VaultBox: A Forward-Secure C++ Library for Replicated, Rateless Storage

VaultBox is a header-only C++ library for forward-secure, replicated, randomized, and rate-less storage and transmission of data. It builds on the Crypto++ library and is designed for highly adversarial channels where an attacker may eavesdrop on or delete messages.
Compiling
g++ -I/usr/local/include -L/usr/local/lib test.cpp lib.cpp -lcryptopp
Three levels of protection
- At rest: the VaultBox buffer is secured with Authenticated Encryption.
- In transit: data is protected with Falcon (fountain/rate-less) encoding.
- Hardware (optional): secure chips such as TPM/TEE and secure memory such as ECC-RAM or persistent memory can add an extra layer (hardware API support is not implemented in the library itself).
The secure data structure
The core is a fixed-size secure buffer (DS) of size T = k x n, holding k replicas of n messages. The sender transmits it every x minutes; if the receiver does not get it in that window, that itself signals an attack or crash. Replicas are stored at random locations from a PRNG, and the buffer is initialized with noise so that occupied and empty slots are indistinguishable. To send it, the sealed buffer is split into blocks, LT-encoded, and wrapped with Authenticated Encryption; the receiver collects enough symbols to regenerate and decrypt the buffer. This gives two encryption layers: one per message (inner) and one over the whole buffer (outer).
Components
- Integrity Checker: maintains a running hash of the buffer and raises an alert if the stored hash and the computed hash diverge.
- Encoder / Decoder: convert buffer messages to and from Falcon symbols without changing the transmission channel.
- Verifier: alerts on failed authenticated decryption, on sequence-number gaps (SequenceChecker), on mismatched replicas of the same sequence number when the replication factor is greater than one (IdentityChecker), and on failed re-verification of messages carried over from prior sessions.

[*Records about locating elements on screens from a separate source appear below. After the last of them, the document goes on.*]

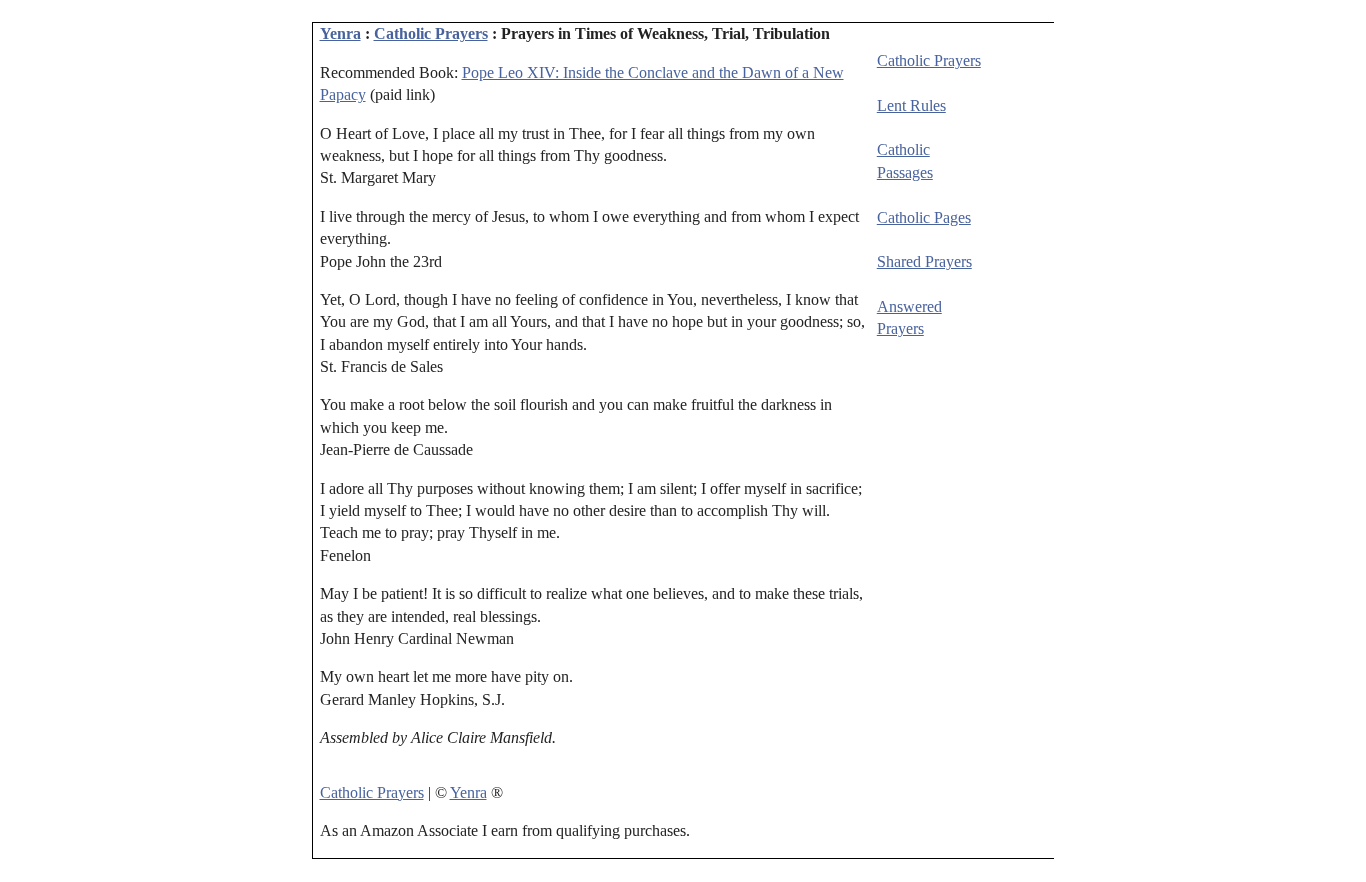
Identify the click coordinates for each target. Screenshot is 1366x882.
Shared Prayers (924, 261)
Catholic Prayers (431, 33)
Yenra (340, 33)
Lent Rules (911, 105)
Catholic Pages (924, 217)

Forward-secure key evolution
The outer-layer symbol key K_S is hashed forward each session, generating a nonce (via PRNG) and the inner-layer message key K_M via KeyGen(K_S). Each message derives its own encryption and HMAC keys, so compromising one session's keys does not expose earlier sessions:
For every session
K_S <- Hash(K_S)
Nonce <- PRNG(K_S)
K_M <- KeyGen(K_S)
For every message M
K_M <- Hash(K_M)
k_ENC, k_HMAC <- K_M {inner layer key}
M_AE <- AuthEnc(M, k_ENC, k_HMAC)
End For
k_ENC, k_HMAC <- K_S {outer layer key}
For every symbol S
S_AE <- AuthEnc(S, k_ENC, k_HMAC)
End For
End For
Links
- Source: github.com/devharsh/VaultBox
- License: GPL-3.0
If you use VaultBox, citation metadata is provided in the repository's CITATION.cff.

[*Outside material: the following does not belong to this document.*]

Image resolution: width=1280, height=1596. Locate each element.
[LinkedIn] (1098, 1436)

VaultBox is a header-only C++ library for forward-secure, replicated, and rateless storage and transmission. Forward security means that even if the current key is compromised, previously stored data stays protected, because keys are evolved over time and old ones are discarded.
The rateless, replicated design spreads data so it can be reconstructed from enough of the pieces, which adds resilience against loss. Together these properties target durable storage that also limits the damage of a key compromise.